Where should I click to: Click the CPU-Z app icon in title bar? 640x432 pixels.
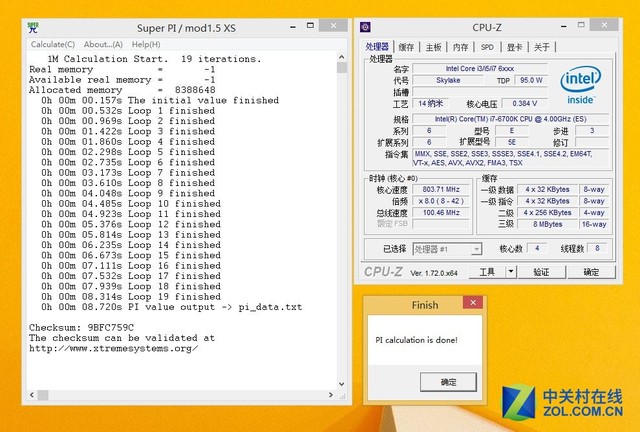pos(367,27)
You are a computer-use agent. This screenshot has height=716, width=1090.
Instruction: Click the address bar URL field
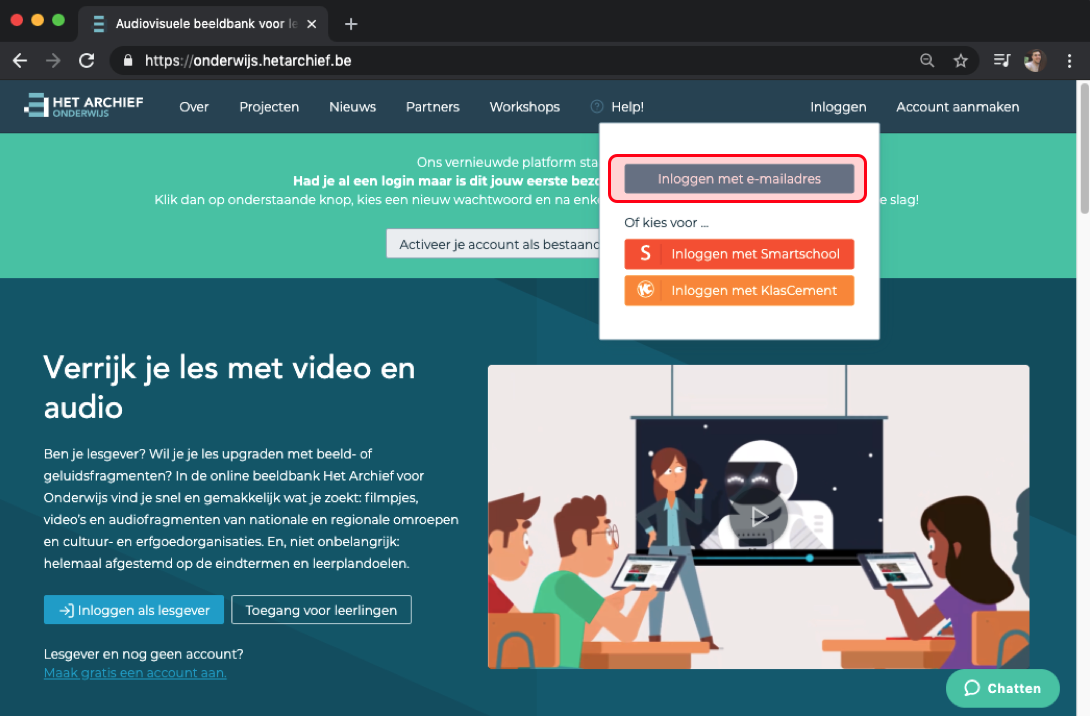tap(500, 61)
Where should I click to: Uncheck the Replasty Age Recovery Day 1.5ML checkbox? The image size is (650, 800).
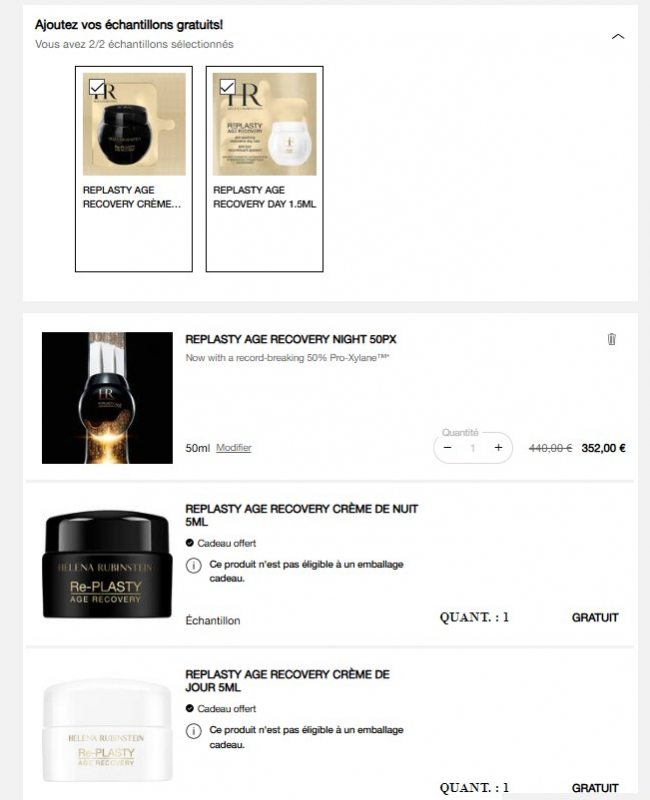coord(227,87)
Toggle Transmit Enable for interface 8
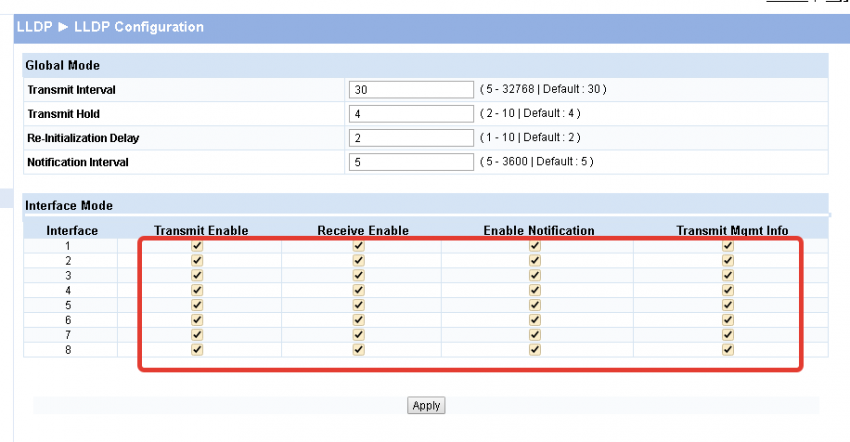The image size is (850, 442). pyautogui.click(x=197, y=350)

** Directions **
Render the entries above as a JSON list of strings, with one string for each line and blank lines omitted, and leave the pictures out of the list.

** Result **
[
  "Where should I click to: Click the CPU-Z app icon in title bar? 640x432 pixels.",
  "pos(367,27)",
  "You are a computer-use agent. This screenshot has height=716, width=1090.",
  "Instruction: Click the address bar URL field",
  "tap(500, 61)",
  "Where should I click to: Uncheck the Replasty Age Recovery Day 1.5ML checkbox? The image size is (650, 800).",
  "coord(227,87)",
  "Toggle Transmit Enable for interface 8",
  "The image size is (850, 442). pyautogui.click(x=197, y=350)"
]